Это Феликс. Григорий оглянулся на капитана, как бы ища поддержки: что делать? Тот пожал плечами, что означало: к тебе обращаются, ты и решай. Может, у меня к тебе тоже есть вопрос? Почему бы ему не быть?
– Говори, – разрешил Андреев.
– А мы как?
– Не понимаю...
– Что будет с нами?
– Как что? Будем продолжать двигаться к фронту, к своим.
– Неправильно! – крикнул боец с горбатым носом, тот, который ходил в деревню старшим разведчиком, – Грачев.
Бойцы зашумели.
– Тихо! – Андреев поднял правую руку, требуя успокоиться, и попросил, когда смолк гул: – Объясни, Грачев.
Грачев встал, оправил гимнастерку и степенно ответил:
– Я понимаю так: листовка призывает нас колотить врага в тылу. Это нас очень даже касается. А мы? Выбираем дорожку поглуше да поспокойней.
– Умный какой! У тебя что, лоб медный, пули его не берут? – крикнул незнакомый Григорию боец из самых задних рядов.
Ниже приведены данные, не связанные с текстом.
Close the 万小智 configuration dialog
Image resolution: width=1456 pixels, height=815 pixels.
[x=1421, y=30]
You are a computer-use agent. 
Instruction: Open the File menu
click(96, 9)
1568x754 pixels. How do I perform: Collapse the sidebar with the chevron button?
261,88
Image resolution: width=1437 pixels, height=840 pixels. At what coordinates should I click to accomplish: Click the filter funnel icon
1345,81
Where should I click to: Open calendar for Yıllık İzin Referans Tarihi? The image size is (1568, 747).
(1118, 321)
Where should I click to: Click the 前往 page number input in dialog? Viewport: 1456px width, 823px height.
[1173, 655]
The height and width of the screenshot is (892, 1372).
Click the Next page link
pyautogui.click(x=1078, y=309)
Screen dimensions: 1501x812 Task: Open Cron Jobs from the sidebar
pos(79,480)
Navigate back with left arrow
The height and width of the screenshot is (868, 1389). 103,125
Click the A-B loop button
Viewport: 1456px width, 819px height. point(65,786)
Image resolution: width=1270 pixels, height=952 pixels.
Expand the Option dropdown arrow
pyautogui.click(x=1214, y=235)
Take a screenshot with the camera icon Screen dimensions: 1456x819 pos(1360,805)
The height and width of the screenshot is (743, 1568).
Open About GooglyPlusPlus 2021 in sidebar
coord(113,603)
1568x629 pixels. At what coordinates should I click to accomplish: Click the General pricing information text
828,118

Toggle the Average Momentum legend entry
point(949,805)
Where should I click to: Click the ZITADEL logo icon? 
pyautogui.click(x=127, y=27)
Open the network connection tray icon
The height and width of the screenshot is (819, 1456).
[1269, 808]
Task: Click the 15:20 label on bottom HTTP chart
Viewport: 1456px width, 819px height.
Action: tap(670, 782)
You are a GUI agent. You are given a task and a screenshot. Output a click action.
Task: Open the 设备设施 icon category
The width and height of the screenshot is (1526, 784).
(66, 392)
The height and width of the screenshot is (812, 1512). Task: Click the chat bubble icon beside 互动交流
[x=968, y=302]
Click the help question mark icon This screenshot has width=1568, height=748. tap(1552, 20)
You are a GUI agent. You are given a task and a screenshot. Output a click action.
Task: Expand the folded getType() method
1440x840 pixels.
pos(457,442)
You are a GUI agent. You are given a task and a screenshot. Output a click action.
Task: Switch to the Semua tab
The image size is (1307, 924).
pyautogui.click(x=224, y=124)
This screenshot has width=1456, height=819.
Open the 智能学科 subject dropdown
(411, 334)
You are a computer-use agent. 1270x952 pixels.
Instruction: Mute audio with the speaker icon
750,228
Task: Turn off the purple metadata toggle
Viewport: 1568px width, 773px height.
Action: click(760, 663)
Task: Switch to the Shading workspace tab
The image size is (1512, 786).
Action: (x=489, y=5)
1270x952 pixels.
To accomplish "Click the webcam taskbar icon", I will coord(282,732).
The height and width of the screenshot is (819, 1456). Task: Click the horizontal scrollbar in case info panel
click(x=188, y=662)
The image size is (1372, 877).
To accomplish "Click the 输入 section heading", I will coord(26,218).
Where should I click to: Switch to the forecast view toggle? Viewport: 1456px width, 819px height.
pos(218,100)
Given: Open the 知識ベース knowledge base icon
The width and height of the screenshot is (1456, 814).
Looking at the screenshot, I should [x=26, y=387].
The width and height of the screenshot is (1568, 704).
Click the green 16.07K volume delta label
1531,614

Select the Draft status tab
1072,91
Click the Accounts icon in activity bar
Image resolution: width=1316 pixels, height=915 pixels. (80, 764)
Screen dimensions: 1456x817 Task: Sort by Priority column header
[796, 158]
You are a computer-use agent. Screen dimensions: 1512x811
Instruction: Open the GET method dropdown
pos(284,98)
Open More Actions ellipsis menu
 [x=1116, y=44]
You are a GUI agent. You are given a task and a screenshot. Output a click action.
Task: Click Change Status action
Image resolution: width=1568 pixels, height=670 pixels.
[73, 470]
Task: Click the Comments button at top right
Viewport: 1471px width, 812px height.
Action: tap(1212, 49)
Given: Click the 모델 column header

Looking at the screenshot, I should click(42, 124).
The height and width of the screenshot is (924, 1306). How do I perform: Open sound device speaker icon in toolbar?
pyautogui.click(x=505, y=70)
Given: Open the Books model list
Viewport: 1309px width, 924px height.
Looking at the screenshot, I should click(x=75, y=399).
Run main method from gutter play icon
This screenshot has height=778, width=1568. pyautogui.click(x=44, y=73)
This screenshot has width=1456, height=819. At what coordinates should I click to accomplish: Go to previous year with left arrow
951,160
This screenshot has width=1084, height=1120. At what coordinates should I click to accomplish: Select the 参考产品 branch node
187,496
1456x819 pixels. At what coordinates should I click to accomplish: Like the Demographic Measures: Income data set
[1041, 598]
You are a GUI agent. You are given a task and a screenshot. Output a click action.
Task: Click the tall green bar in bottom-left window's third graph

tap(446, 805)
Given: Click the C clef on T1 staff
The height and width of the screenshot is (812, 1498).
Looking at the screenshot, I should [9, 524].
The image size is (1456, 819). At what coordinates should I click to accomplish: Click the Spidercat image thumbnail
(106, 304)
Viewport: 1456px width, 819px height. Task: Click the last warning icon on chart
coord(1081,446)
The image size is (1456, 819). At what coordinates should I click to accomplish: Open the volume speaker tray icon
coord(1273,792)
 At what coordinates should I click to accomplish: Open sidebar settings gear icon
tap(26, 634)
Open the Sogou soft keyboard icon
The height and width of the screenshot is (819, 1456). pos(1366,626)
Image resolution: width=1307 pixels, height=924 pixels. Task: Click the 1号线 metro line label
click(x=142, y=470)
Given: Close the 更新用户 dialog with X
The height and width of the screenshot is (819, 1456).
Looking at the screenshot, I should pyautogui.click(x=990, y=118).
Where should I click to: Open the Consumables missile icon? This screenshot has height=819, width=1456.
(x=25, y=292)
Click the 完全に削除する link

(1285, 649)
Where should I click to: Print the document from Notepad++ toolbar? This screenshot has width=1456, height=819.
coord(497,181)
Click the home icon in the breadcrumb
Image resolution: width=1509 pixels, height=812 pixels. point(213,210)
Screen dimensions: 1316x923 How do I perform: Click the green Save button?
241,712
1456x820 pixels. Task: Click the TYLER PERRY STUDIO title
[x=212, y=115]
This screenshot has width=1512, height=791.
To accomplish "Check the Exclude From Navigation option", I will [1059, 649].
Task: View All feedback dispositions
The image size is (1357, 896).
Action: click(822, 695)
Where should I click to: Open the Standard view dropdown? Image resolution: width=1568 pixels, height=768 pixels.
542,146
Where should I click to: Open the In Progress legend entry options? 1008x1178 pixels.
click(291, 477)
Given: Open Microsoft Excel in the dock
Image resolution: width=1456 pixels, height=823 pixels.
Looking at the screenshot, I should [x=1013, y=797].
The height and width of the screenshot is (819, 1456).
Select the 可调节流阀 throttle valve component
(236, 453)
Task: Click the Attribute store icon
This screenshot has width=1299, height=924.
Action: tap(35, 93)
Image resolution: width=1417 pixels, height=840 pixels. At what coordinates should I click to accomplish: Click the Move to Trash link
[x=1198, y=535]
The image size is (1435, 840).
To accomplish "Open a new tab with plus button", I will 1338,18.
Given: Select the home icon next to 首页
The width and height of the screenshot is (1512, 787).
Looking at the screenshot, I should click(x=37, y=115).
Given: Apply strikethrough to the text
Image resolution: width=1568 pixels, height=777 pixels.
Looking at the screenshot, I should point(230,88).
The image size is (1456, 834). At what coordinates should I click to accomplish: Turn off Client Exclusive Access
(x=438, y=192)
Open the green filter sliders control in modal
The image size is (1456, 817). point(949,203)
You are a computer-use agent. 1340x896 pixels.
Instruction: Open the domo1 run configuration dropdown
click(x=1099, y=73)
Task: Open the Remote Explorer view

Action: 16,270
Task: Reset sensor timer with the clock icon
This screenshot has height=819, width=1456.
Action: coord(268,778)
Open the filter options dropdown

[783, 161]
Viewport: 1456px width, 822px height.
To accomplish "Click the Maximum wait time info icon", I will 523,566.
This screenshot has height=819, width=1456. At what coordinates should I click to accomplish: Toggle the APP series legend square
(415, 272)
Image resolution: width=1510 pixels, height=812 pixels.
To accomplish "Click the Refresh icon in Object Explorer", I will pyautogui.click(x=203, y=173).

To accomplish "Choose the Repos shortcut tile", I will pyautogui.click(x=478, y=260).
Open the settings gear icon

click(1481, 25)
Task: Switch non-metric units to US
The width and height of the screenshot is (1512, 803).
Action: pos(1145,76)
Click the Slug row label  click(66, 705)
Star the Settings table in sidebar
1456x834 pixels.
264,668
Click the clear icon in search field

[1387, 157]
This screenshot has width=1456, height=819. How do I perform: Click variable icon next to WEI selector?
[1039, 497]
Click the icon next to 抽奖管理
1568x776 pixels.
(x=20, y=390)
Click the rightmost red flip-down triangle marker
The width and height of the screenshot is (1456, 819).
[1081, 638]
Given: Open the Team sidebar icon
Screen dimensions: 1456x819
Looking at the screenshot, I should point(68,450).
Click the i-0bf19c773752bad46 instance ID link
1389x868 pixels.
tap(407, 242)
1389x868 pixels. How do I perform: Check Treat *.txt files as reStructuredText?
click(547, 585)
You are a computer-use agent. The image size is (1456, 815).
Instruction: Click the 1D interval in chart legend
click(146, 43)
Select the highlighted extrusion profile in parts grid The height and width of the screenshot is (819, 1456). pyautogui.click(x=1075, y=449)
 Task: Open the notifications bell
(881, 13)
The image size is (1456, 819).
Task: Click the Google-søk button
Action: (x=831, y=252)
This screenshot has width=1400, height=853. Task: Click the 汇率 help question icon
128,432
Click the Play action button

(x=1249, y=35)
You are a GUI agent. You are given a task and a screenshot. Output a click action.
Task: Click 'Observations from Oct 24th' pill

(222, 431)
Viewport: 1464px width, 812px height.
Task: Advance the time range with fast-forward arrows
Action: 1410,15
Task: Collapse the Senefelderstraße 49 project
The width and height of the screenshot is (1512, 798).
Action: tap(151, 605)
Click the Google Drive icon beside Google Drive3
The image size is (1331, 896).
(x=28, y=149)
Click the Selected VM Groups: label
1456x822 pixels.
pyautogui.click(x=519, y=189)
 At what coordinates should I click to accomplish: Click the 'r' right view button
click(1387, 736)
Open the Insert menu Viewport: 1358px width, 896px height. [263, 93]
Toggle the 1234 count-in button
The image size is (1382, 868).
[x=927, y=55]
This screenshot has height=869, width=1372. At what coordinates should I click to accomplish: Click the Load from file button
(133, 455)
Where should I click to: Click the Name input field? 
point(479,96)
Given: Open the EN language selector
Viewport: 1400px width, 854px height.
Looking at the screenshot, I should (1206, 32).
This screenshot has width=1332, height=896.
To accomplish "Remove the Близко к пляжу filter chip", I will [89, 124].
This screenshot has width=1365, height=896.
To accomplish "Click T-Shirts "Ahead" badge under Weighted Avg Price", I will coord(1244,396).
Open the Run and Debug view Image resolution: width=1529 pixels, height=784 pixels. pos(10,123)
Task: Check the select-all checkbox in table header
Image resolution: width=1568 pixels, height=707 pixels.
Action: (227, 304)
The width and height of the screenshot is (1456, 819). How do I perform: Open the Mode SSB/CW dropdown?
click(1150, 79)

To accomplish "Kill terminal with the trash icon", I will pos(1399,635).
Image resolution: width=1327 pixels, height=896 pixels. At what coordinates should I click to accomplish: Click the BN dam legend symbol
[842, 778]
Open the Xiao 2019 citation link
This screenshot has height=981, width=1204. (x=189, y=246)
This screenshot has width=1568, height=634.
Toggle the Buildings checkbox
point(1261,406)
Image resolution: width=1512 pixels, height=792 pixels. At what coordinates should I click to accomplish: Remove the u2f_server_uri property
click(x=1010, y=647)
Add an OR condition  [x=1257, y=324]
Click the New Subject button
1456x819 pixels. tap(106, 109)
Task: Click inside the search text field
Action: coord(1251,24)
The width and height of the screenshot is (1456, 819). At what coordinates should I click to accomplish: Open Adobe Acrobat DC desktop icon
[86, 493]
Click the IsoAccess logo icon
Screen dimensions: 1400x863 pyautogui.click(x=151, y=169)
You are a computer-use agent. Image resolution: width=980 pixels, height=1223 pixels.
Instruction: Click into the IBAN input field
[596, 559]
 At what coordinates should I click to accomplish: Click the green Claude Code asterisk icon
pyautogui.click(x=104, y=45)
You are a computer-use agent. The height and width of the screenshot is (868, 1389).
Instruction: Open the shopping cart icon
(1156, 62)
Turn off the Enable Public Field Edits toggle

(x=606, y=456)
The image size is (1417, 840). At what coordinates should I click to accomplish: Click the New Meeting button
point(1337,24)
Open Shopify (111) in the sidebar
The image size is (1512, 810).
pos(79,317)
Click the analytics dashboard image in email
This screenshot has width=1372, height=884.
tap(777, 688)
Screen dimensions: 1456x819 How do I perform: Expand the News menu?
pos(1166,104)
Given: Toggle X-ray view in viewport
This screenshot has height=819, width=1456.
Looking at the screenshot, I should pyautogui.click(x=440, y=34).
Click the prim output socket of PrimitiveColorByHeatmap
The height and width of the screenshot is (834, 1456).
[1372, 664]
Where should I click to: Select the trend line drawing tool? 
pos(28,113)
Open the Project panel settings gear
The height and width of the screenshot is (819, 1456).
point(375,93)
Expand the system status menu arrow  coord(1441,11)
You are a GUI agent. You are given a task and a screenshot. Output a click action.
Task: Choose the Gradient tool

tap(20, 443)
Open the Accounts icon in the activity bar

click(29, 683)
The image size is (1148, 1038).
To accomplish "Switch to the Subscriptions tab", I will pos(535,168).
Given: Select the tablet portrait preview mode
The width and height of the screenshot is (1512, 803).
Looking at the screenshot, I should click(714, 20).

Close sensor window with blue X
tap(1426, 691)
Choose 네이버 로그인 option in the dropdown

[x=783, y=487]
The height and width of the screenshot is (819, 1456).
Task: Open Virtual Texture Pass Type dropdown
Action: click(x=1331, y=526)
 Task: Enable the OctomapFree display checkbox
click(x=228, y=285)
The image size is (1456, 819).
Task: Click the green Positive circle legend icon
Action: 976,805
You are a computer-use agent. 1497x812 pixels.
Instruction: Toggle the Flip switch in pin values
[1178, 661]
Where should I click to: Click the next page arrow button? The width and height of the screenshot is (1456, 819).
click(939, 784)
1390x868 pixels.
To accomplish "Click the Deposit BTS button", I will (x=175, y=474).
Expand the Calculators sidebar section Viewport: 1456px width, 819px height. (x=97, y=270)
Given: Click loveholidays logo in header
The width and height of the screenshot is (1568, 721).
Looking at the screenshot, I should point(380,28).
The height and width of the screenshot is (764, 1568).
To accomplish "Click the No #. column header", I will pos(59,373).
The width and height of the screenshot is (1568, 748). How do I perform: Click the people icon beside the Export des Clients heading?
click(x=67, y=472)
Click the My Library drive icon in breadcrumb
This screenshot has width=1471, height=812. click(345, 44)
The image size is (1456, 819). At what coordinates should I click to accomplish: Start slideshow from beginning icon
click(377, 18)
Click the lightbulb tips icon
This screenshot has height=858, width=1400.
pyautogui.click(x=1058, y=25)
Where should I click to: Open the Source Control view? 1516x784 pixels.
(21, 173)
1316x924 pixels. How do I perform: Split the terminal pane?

– О моем лбе разговора нет, – спокойно возразил Грачев. – Он такой же, как и у тебя. Пули от него не отскакивают. Но совесть надо иметь. Моя совесть не велит мне прятаться в берлоге, когда кругам идет бой.
Опять загалдели. Шобик, которого Григорий спас от изгнания, шипел на ухо Сташсвскому:
– Как куропаток, перещелкают. Группами надо расходиться, так незаметнее, и до своих целехонькими доберемся.
Игонин сидел недалеко и слышал этот шепот, про себя обозвал Шобика гадюкой и, вскочив на ноги, крикнул:
– Прекратить галдеж!
Облизал языком пересохшие вдруг губы и уже спокойнее продолжал:
– Слышу тут разные разговорчики. Одни свои лбы берегут, другие треплются, мол, группами надо расходиться. Между прочим, немцы этого от нас и хотят. Ясно? Чтоб мы носа не показывали, чтоб по одному разбрелись, как бараны. Это фашистам на руку, они спасибо скажут тем, кто зовет по одному расходиться. Неправду говорю?
– Правду, – откликнулся Грачев.
– То-то! – удовлетворенно произнес Петро. – Теперь надо так: бить фашистов в хвост и в гриву и все равно двигаться к своим на соединение.
– Ах, ё мое, – заерзал мужик. И тут Игонин обратил на него внимание. – А! – воскликнул он, поворачиваясь к мужику. – Мое почтение!
– Доброго здоровьечка!
– Папаша, а не тебя ли тетушка искала, здоровенная такая, в плечах сажень. Правда, ребята?